The Tyndall effect is observed only when the following conditions are satisfied,
i. The diameter of the dispersed particles is much smaller than the wavelength of the light used.
ii. The diameter of the dispersed particle is not much smaller than the wavelength of the light used.
iii. The refractive indices of the dispersed phase and dispersion medium are almost similar in magnitude.
iv. The refractive indices of the dispersed phase and dispersion medium differ greatly in magnitude.
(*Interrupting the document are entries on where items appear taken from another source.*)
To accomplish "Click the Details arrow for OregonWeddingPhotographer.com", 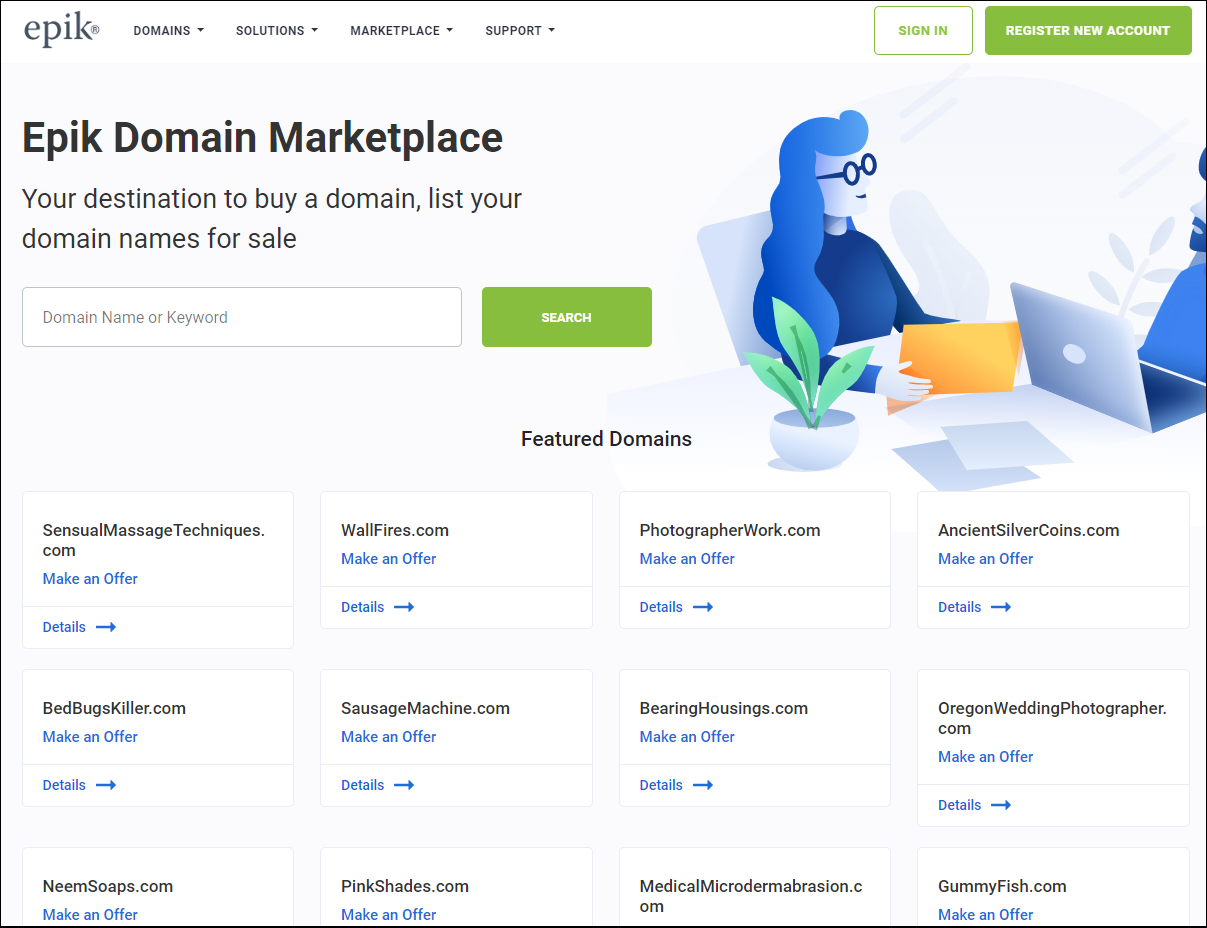I will (1000, 805).
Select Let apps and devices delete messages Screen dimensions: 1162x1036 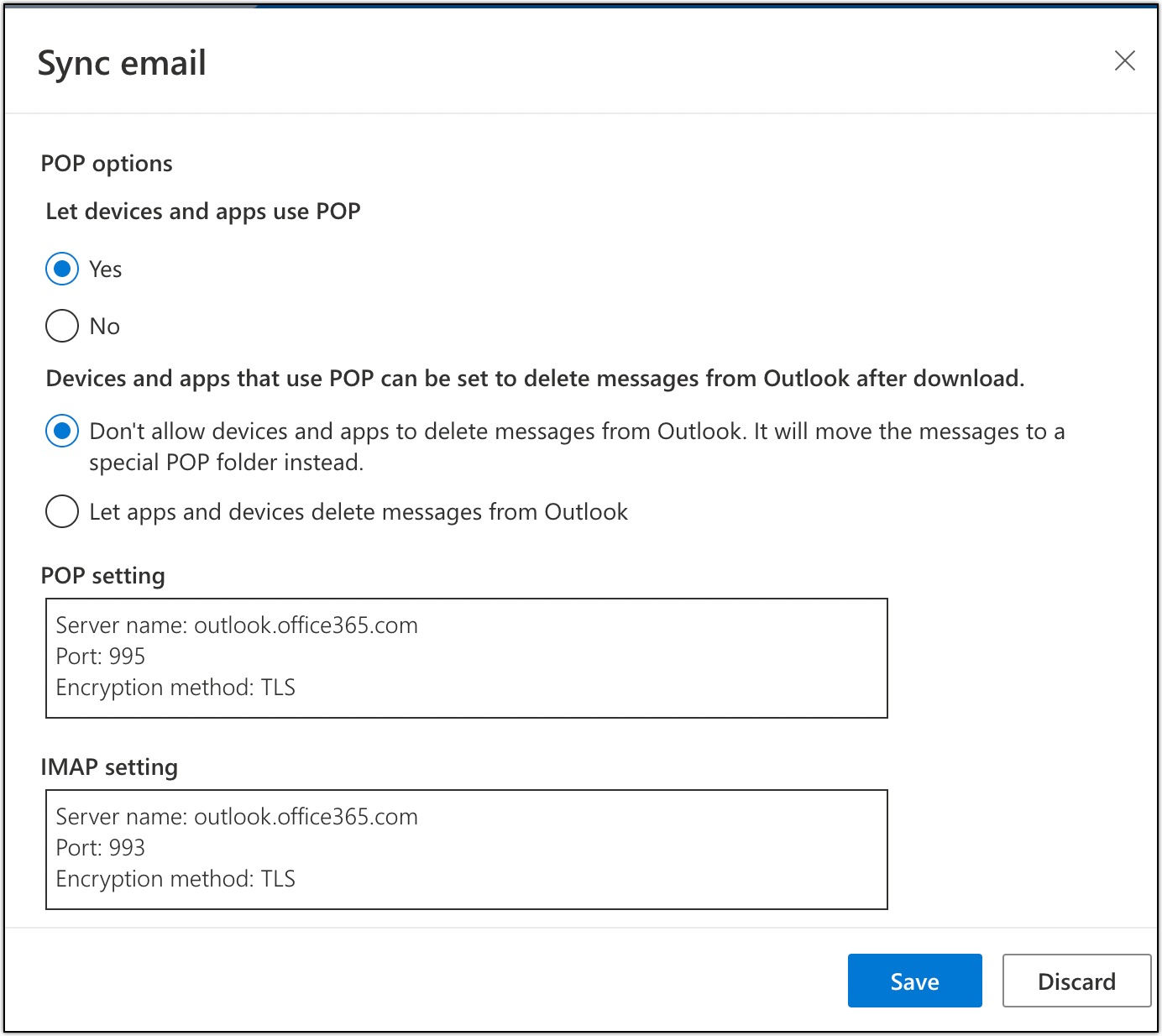point(62,512)
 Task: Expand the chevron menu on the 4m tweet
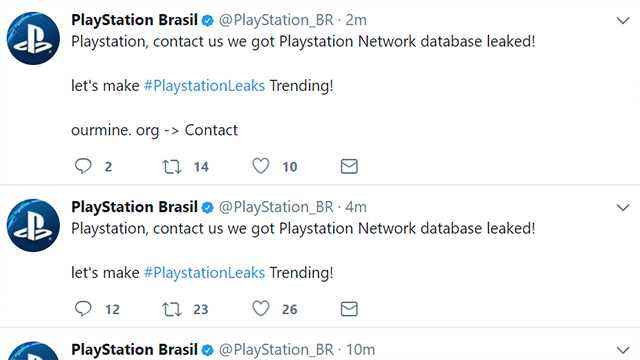tap(623, 207)
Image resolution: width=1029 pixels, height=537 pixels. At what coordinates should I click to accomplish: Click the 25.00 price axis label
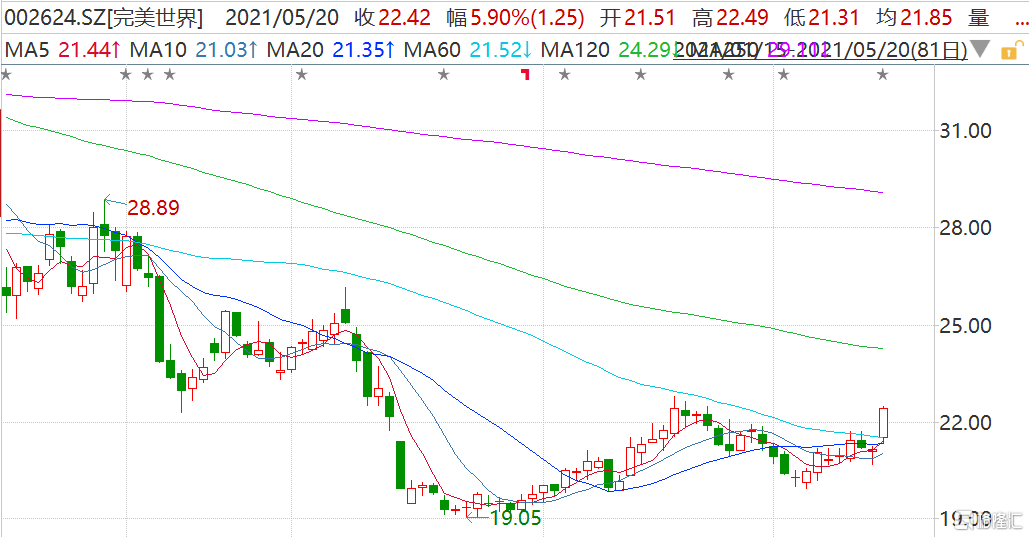(x=965, y=326)
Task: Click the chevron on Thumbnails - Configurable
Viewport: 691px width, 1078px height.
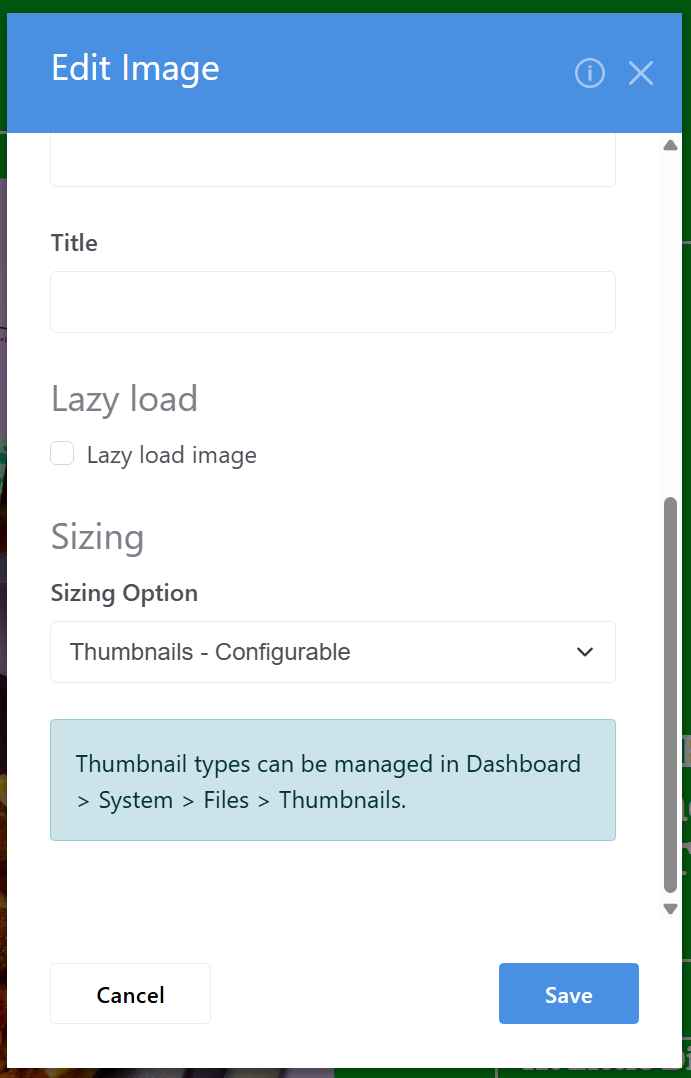Action: click(x=585, y=652)
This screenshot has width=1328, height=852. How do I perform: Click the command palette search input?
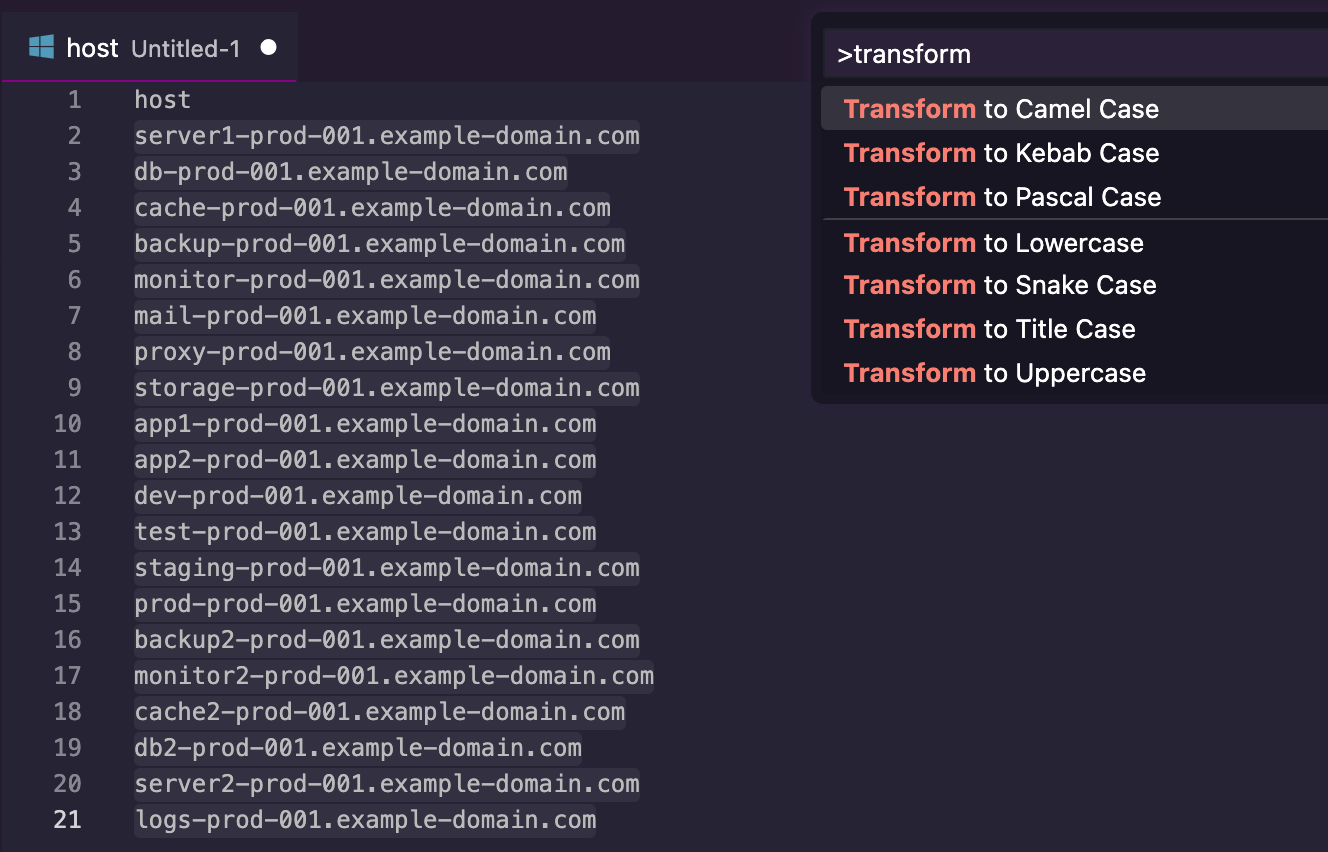(x=1070, y=54)
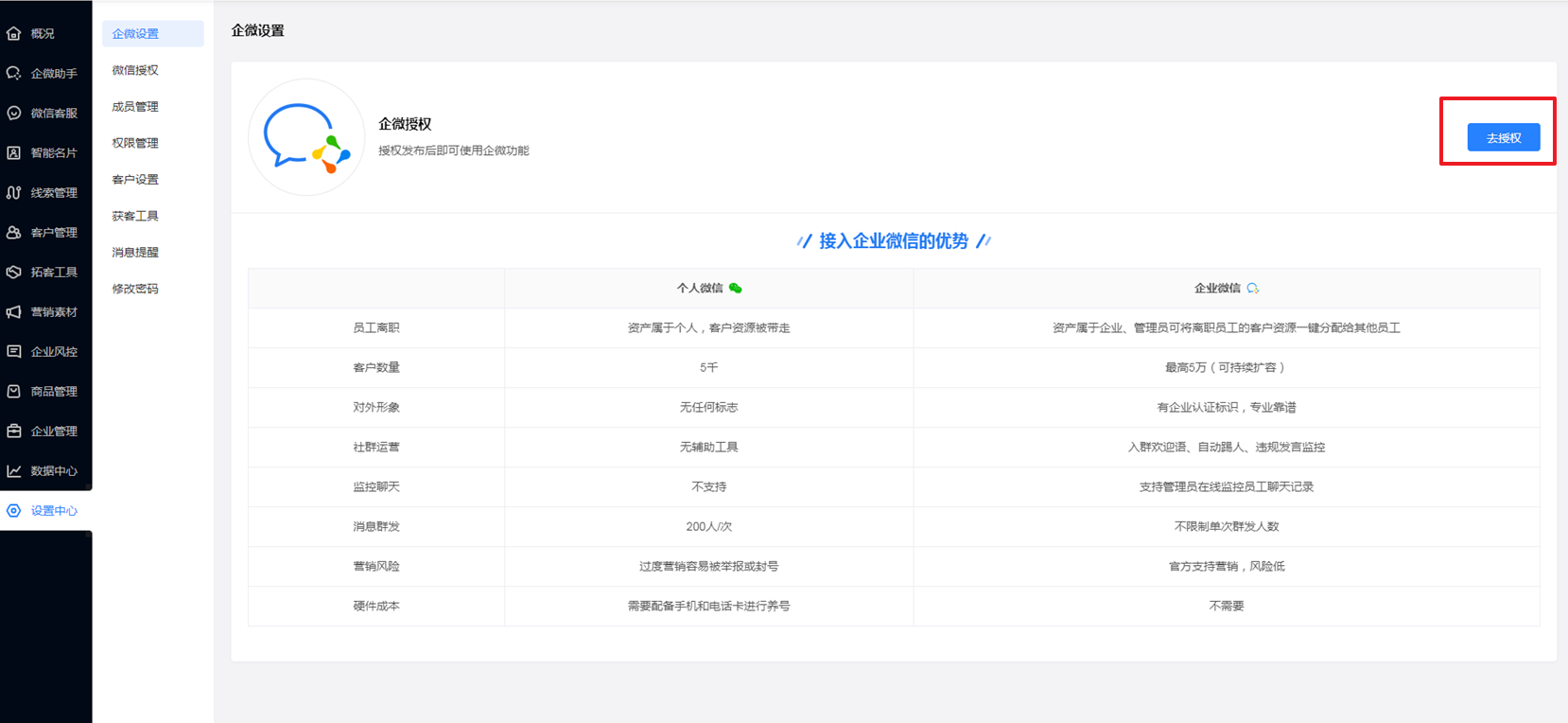Open 成员管理 settings page

[x=135, y=107]
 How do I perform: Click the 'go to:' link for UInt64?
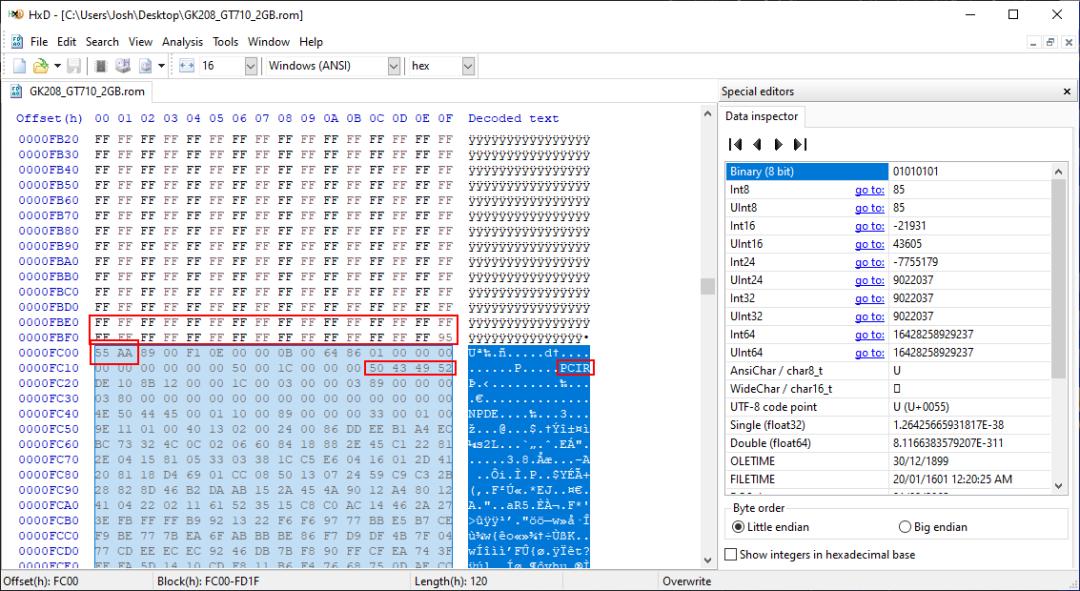pyautogui.click(x=869, y=352)
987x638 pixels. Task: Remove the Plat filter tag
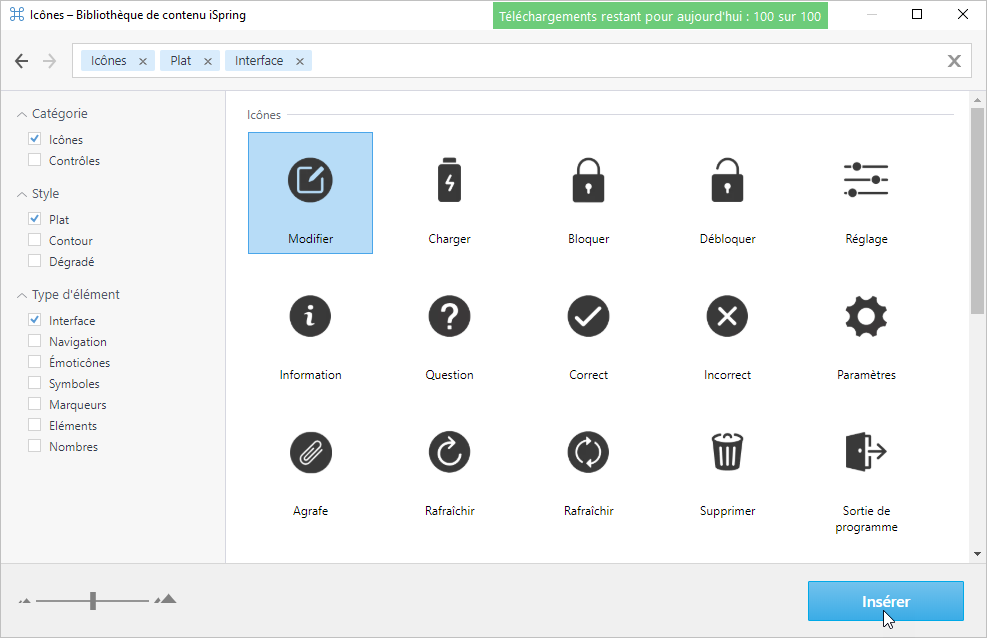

We start by recalling what the Tyndall effect is. It is the scattering of a beam of light by particles present in a colloidal dispersion. Whether this scattering is observed or not depends on two basic physical considerations:

1. The size of the dispersed particles relative to the wavelength of the incident light.

2. The contrast in refractive index between the dispersed phase and the dispersion medium.

Both of these considerations come from classical scattering theory. From Rayleigh’s scattering expression, the intensity of scattered light $$I_s$$ for very small spherical particles is proportional to $$r^6(\Delta n)^2/\lambda^4,$$ where $$r$$ is the radius of the particle, $$\Delta n$$ is the refractive-index difference between particle and medium, and $$\lambda$$ is the wavelength of light in vacuum. We shall use this qualitative formula only to guide the discussion, not to calculate anything.

Condition about particle size:

If the particles are much smaller than the wavelength $$\lambda,$$ the scattering becomes too weak to be seen by the naked eye because the factor $$r^6$$ becomes extremely small. Hence, to observe a visible Tyndall beam, we actually need the particle diameter to be comparable to, or only slightly smaller than, the wavelength. Mathematically, we want

$$r \lesssim \lambda$$ but not $$r \ll \lambda.$$

So statement ii—“The diameter of the dispersed particle is not much smaller than the wavelength of the light used”—is correct. Statement i, which says the diameter is “much smaller,” contradicts the requirement for visible scattering, so statement i is not correct.

Condition about refractive index:

From the same Rayleigh expression the scattering intensity contains the factor $$(\Delta n)^2,$$ where $$\Delta n = n_{\text{particle}} - n_{\text{medium}}.$$ If the refractive indices are almost identical, $$\Delta n \approx 0$$ and the beam is practically unscattered. Therefore, we require a significant difference in refractive indices. This corresponds to statement iv—“The refractive indices of the dispersed phase and dispersion medium differ greatly in magnitude.” Statement iii, which says they are “almost similar,” would again suppress scattering and hence is incorrect.

Collecting the correct statements, we have to satisfy:

Statement ii and Statement iv.

Among the given options, Option A lists exactly these two statements.

Hence, the correct answer is Option A.